For further information, see the paper by Bowen Jiang, Yangxinyu Xie, Zhuoqun Hao, Xiaomeng Wang, Tanwi Mallick, Weijie J Su, Camillo J Taylor and Dan Roth, “A Peek into Token Bias: Large Language Models Are Not Yet Genuine Reasoners,” in Proceedings of the 2024 Conference on Empirical Methods in Natural Language Processing, pp. 472–4756, https://aclanthology.org/2024.emnlp-main.272.pdf
Visualizing with an LLM
Creating scientific visualizations is challenging, consuming considerable time and requiring expertise in both data analysis and visualization. Four researchers from Argonne’s MCS Division have proposed a new approach — synthetic software generation using an LLM. To this end, they have developed an AI assistant, called ChatVis, that allows the user to specify a chain of analysis/visualization operations in natural language.

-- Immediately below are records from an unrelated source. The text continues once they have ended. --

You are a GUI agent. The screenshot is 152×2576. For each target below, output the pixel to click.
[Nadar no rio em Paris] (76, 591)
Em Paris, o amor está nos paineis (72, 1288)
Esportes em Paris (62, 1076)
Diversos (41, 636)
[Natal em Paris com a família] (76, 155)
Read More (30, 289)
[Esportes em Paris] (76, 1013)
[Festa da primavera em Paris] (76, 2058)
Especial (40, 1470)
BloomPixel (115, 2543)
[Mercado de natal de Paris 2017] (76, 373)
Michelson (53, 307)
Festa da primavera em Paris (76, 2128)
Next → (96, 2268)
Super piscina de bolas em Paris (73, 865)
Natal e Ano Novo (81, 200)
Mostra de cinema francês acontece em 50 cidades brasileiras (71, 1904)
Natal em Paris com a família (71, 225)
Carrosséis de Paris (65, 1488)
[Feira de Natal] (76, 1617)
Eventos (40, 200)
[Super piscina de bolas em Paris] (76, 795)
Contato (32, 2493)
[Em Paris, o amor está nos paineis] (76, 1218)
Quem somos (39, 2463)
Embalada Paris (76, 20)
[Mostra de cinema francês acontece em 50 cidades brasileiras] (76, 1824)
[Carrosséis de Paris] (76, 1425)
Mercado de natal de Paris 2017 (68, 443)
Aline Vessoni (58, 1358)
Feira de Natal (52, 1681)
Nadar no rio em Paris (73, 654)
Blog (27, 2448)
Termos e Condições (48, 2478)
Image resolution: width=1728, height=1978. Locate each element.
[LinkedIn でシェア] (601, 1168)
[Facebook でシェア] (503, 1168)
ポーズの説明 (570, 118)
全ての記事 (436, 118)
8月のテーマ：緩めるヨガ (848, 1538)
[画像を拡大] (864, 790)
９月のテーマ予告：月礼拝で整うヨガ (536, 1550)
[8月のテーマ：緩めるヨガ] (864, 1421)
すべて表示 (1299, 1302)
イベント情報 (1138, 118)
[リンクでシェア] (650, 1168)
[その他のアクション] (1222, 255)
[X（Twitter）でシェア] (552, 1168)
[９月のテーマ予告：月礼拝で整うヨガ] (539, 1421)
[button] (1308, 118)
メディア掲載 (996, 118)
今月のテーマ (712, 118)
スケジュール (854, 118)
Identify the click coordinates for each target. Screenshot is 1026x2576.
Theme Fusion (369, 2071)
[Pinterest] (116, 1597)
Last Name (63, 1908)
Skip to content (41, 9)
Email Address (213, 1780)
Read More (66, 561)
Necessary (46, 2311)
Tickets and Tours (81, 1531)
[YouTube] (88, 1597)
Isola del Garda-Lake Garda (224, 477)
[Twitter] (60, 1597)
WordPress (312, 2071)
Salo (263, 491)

ChatVis generates a Python script for the desired operations and iterates until the script executes correctly, prompting the LLM to revise the script as needed. Moreover, the LLMs are not trained on esoteric visualization operations; instead, ChatVis allows commonly available LLMs such as ChatGPT to generate correct visualizations, without retraining or fine-tuning.
“ChatVis employs a friendly human-centric natural-language interface,” said Orcun Yildiz, an assistant computer scientist. “Domain scientists, managers, administrators and decision-makers who are not visualization experts can now generate their own high-quality visualizations.”
The Argonne team compared visualizations against five state-of-the-art LLM models with and without ChatVis. With ChatVis, they were able to generate all five visualizations successfully; without ChatVis, the best LLM could generate only one of the five cases correctly. Figure 4 shows how closely ChatVis matched the ground truth.